• **BRANO RIPORTATO**:

Sos Vita Web, nato nel 2015 accanto al numero verde telefonico di Sos Vita Verde, è in continua crescita, specie nell’ultimo anno, quando la pandemia ha reso ancora più crudeli le solitudini e – soprattutto per i più giovani – Internet sembra a volte l’unica compagnia fedele. «Si avverte soprattutto tanta solitudine.

Alle donne che si rivolgono a noi cerco di far capire che non sono mai sole, che sono importanti, che valgono molto. In quel momento stanno parlando con me e, se sono incinte, hanno una nuova vita con sé. Quindi, in quel momento, siamo almeno in tre». Maggie ha 33 anni, è un’educatrice di asilo nido e vive vicino a Firenze. Si è avvicinata al Movimento per la Vita (MpV) attraverso un gruppo universitario, e da qualche tempo, dopo un serio periodo di formazione, ha iniziato a dare il suo contribuito con la chat.

Nei giorni del 40° Convegno nazionale (online) del MpV, dei Centri aiuto alla Vita e delle Case di accoglienza, che si conclude oggi con il forum europeo di «Uno di noi», sono esperienze come la sua che mostrano la creatività di questo specialissimo popolo di volontari. «È importante far capire quanto sia importante questo strumento peculiare – spiega Maggie –. Ora più che mai sento che questo servizio di volontariato sia una risposta urgente alla situazione attuale».

• **MATERIALE FORNITO**:

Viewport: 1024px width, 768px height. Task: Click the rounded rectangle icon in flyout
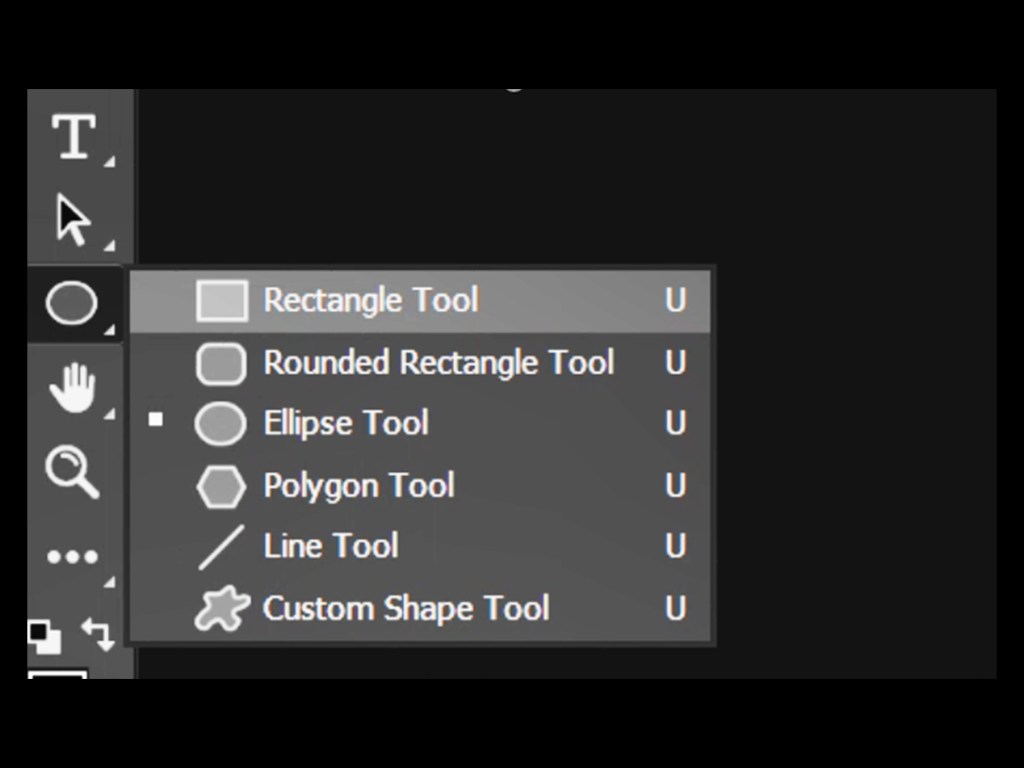[x=220, y=364]
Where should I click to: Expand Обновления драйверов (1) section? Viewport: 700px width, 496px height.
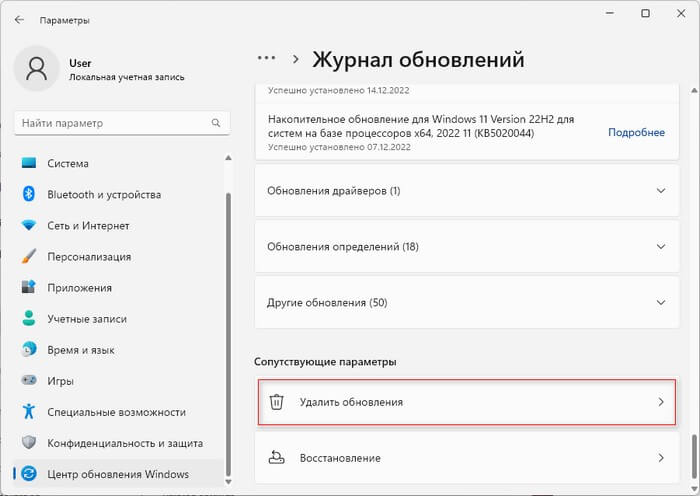click(660, 191)
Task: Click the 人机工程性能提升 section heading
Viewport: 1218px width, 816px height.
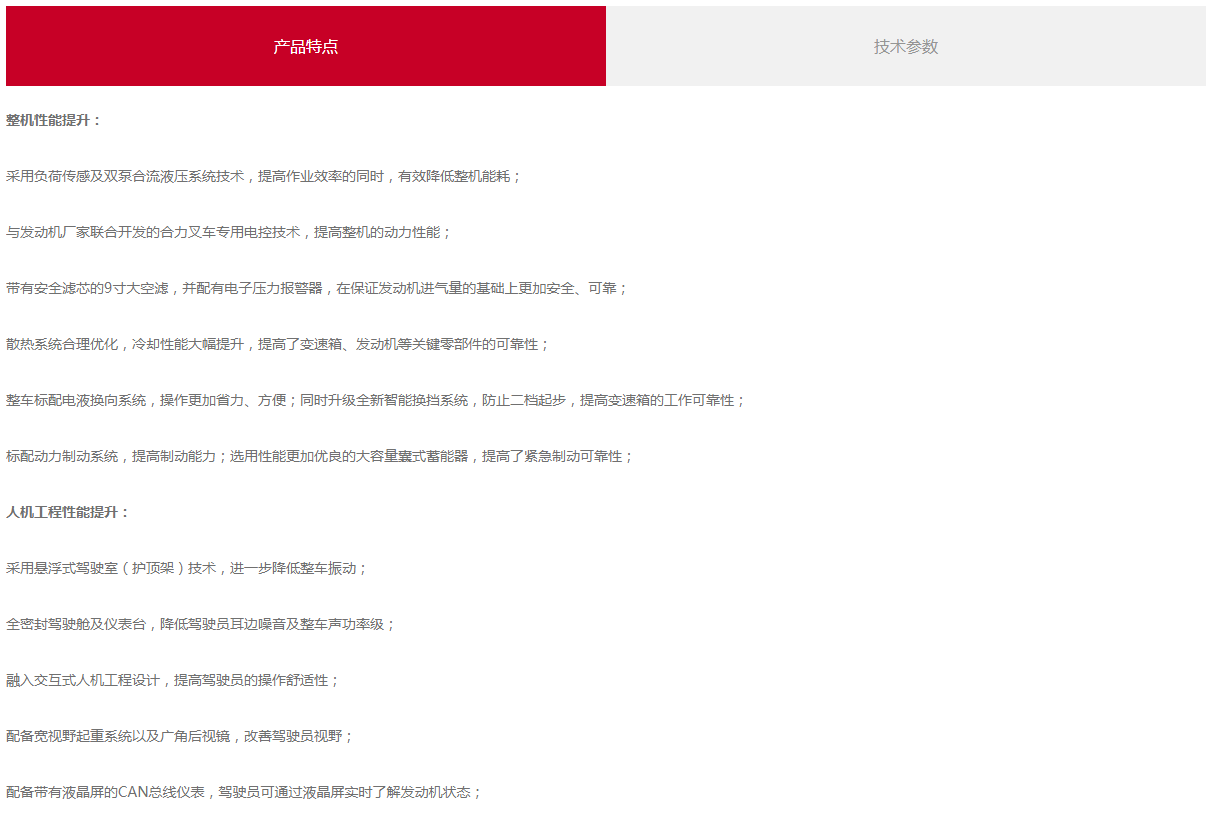Action: [68, 512]
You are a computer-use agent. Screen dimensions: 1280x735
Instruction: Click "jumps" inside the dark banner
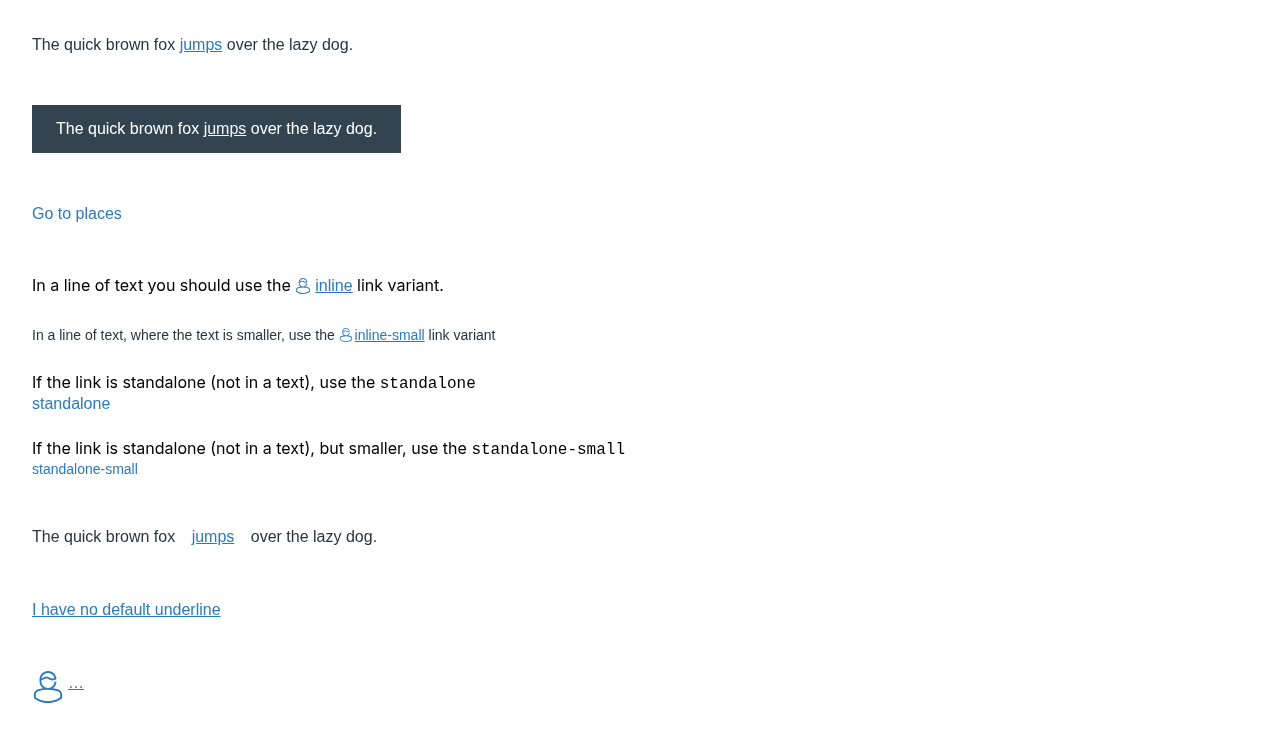click(x=225, y=129)
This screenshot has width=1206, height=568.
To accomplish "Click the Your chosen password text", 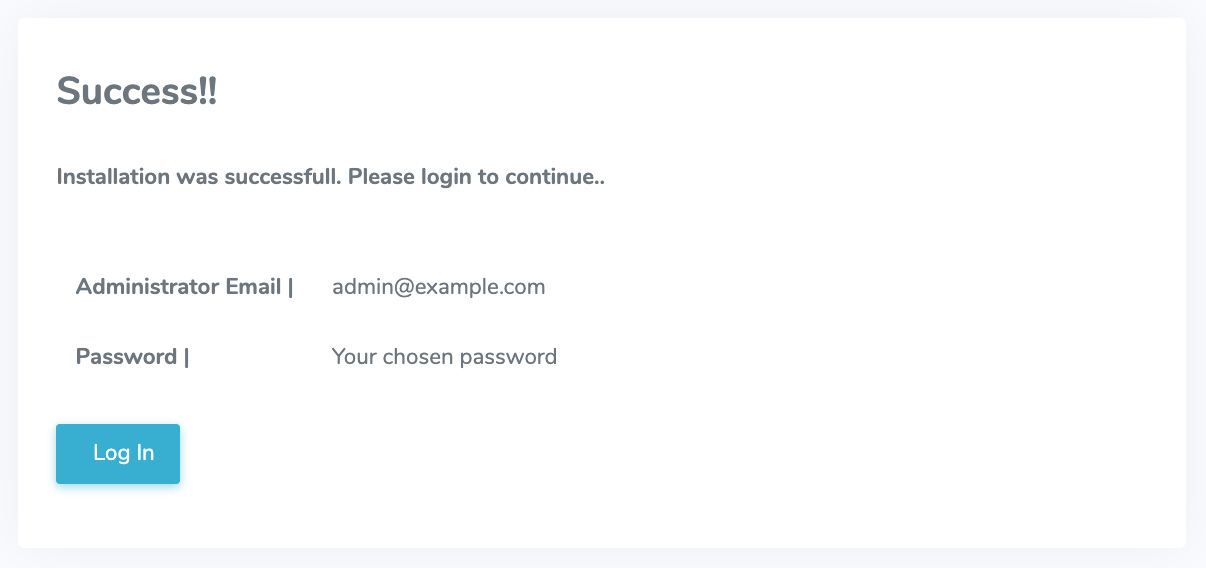I will pos(444,357).
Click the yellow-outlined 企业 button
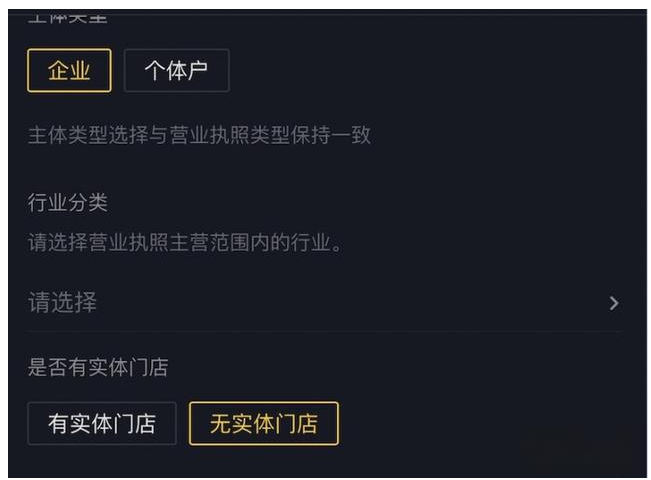The height and width of the screenshot is (480, 651). (69, 71)
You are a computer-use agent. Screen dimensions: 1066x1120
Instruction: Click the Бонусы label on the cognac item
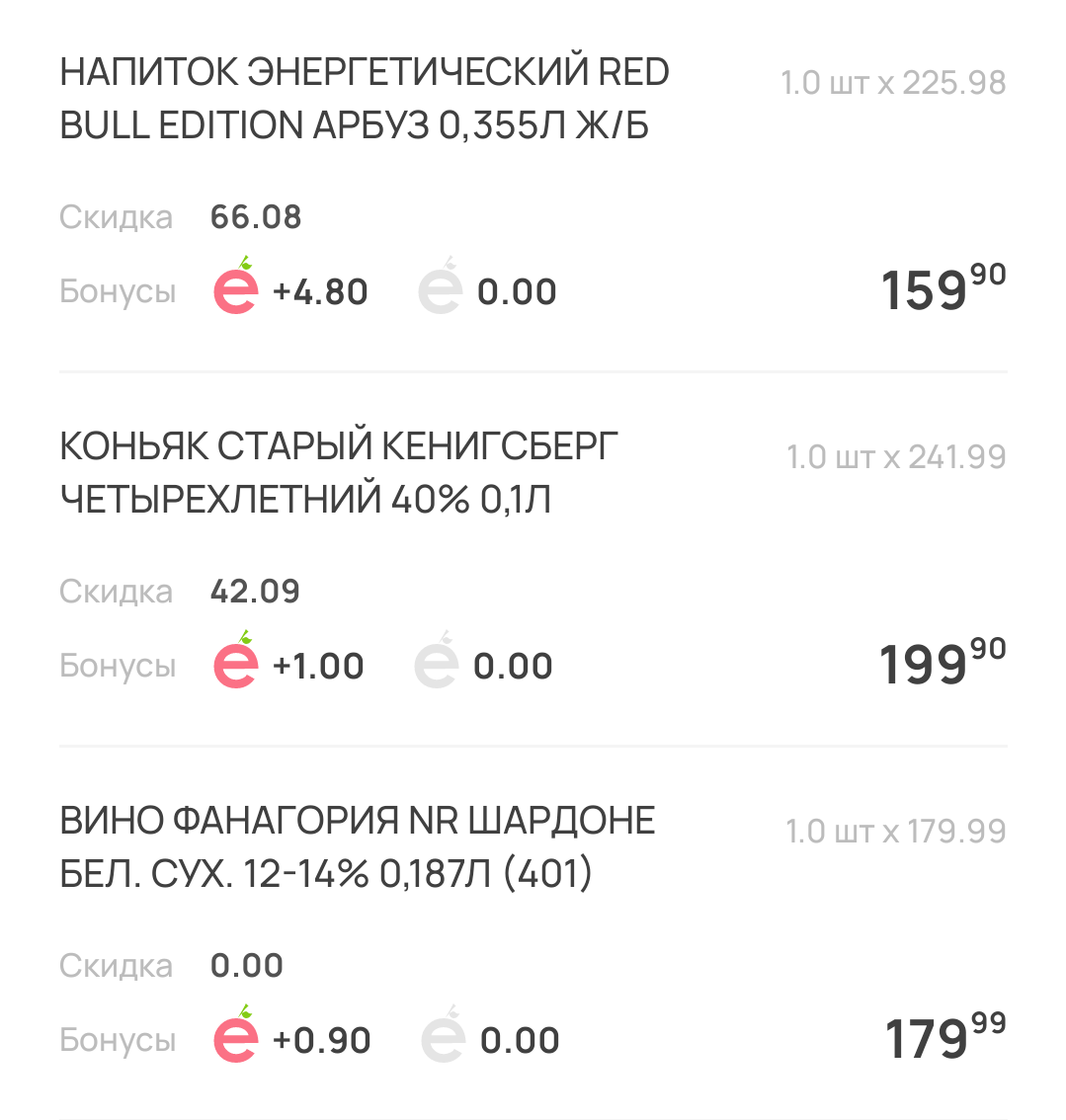coord(118,666)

• **DOMANDE**:
1/ Secondo il brano riportato, in quale anno è nato Sos Vita Web?
2/ Riscriva il brano riportato da «Sos Vita Web, nato» fino a «soprattutto tanta solitudine.» compreso, sostituendo «pandemia» con «emergenza sanitaria».
3/ In base al brano riportato, per quale motivo Maggie afferma che, durante la conversazione, «siamo almeno in tre»?
Le righe costituiscono materiale a sé stante, distinto dal brano riportato.

• **SOLUZIONI**:
1/ Nel 2015.

2/
Sos Vita Web, nato nel 2015 accanto al numero verde telefonico di Sos Vita Verde, è in continua crescita, specie nell’ultimo anno, quando la emergenza sanitaria ha reso ancora più crudeli le solitudini e – soprattutto per i più giovani – Internet sembra a volte l’unica compagnia fedele. «Si avverte soprattutto tanta solitudine.

3/ In quel momento le donne stanno parlando con lei. Se sono incinte, hanno inoltre con sé una nuova vita.